#### [Tasks to complete]
(1) Please echo the privacy commentary from "This schizophrenic approach" to "national ID cards.".
(2) Condense the paragraph of the privacy commentary that opens with "Now we're hearing similar calls" into a shorter version that keeps its main facts.

#### [Extract to read]
§

Such arguments led to the diluted free speech protections of
radio and TV broadcasting and the passage of the Communications
Decency Act.
Now we're hearing similar calls for abridged electronic
freedoms in the name of preserving them. Some have argued that
private firms sharing information about individuals, or
recording information your web browser supplies, are such a
threat to society that new laws are needed to restrict their
actions and muzzle their speech. And, of course, a new Federal
Privacy Commission!
This schizophrenic approach means trusting the federal
government to shield our privacy -- even though the same people
are engaged in an increasingly fierce attack on it. (It also
ignores the very real differences between government collection
and use of databases compared to private ones.) Bill Clinton is
the Clipper Chip president, the Digital Telephony guy. His
administration's bureaucrats fight harder to maintain crypto
export controls than any other. Then there's last year's
anti-terrorism bill, the push for roving and multipoint
wiretaps, and the FBI's itch to ban nonescrowed domestic
crypto. Let's not forget the administration's quest for
enormous voracious databanks that will be tied together --
airport security, travel records, national ID cards.
These bureaucrats are supposed to protect our privacy?
This is the same president whose policies ACLU legislative
counsel Don Haines decries as "the Clinton-Gore effort to
hardwire Big Brother into the information age." The ACLU even
boycotted the June FTC conference, calling it a sham that
wouldn't lead to any substantive "privacy protection" rules.
THESE bureaucrats are supposed to protect our privacy?
I have, I suppose, two more objections to a privacy agency.

§

#### [Extracted data entries]
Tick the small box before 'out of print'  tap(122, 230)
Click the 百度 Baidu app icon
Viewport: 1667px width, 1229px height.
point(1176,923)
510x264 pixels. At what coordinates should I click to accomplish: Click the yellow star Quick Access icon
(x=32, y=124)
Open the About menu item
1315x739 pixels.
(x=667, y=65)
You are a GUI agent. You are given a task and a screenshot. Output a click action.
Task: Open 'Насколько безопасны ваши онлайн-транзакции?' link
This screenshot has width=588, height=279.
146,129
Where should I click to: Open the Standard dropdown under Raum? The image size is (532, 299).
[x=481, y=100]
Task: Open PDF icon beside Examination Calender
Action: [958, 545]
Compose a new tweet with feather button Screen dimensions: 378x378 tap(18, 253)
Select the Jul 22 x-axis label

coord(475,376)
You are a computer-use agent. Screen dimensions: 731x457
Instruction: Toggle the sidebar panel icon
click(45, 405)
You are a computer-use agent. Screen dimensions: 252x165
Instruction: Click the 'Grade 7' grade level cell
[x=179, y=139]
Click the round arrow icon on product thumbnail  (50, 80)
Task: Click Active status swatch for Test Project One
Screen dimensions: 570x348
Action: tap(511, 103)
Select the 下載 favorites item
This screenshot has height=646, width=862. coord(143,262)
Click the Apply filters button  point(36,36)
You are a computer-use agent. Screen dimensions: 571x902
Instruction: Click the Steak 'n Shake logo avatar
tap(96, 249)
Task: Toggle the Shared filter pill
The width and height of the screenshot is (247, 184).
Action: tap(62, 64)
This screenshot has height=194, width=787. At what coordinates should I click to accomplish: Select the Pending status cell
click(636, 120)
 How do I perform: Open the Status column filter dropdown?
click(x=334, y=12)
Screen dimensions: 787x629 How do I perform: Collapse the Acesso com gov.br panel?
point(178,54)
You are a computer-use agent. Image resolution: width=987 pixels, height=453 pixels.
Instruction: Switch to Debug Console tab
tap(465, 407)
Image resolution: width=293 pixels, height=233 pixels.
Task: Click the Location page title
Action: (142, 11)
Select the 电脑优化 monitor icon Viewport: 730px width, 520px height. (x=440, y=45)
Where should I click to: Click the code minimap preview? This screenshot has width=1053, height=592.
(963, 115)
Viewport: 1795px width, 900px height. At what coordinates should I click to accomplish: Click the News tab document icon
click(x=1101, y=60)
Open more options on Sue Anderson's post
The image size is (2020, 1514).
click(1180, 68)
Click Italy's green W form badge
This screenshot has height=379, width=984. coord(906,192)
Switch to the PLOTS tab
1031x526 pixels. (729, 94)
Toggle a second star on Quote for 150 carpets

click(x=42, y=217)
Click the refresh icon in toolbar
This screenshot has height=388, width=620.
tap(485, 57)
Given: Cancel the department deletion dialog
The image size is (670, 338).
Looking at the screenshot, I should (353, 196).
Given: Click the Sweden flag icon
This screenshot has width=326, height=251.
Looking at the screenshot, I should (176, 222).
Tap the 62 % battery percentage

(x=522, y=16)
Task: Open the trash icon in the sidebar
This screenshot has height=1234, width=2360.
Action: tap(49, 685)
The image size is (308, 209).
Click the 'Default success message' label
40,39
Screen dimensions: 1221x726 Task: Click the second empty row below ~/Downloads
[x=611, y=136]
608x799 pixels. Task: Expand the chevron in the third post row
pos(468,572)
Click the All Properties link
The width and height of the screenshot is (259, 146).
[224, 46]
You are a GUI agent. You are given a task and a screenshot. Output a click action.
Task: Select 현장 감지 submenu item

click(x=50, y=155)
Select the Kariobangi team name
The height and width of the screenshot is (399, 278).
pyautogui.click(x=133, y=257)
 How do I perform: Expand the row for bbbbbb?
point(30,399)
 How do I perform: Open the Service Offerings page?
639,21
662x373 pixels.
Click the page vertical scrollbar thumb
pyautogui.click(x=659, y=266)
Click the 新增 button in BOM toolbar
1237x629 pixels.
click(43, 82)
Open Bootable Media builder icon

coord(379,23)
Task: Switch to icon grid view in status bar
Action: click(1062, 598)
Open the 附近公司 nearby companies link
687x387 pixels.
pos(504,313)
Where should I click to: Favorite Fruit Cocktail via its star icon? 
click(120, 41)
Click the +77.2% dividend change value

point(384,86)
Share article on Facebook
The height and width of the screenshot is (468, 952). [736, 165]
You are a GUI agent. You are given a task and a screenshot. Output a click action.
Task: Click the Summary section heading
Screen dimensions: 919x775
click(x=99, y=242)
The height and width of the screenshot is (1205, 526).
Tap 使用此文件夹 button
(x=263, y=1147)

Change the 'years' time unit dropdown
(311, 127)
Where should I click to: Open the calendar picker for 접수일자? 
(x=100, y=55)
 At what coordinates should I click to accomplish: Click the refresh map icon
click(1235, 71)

§

#### [Outputs by task]
(1)
This schizophrenic approach means trusting the federal
government to shield our privacy -- even though the same people
are engaged in an increasingly fierce attack on it. (It also
ignores the very real differences between government collection
and use of databases compared to private ones.) Bill Clinton is
the Clipper Chip president, the Digital Telephony guy. His
administration's bureaucrats fight harder to maintain crypto
export controls than any other. Then there's last year's
anti-terrorism bill, the push for roving and multipoint
wiretaps, and the FBI's itch to ban nonescrowed domestic
crypto. Let's not forget the administration's quest for
enormous voracious databanks that will be tied together --
airport security, travel records, national ID cards.

(2) There are new calls to limit electronic freedoms in the name of preserving them. Some argue that private firms that share information about individuals or record what web browsers supply threaten society enough to need new laws that restrict their actions and speech, along with a new Federal Privacy Commission.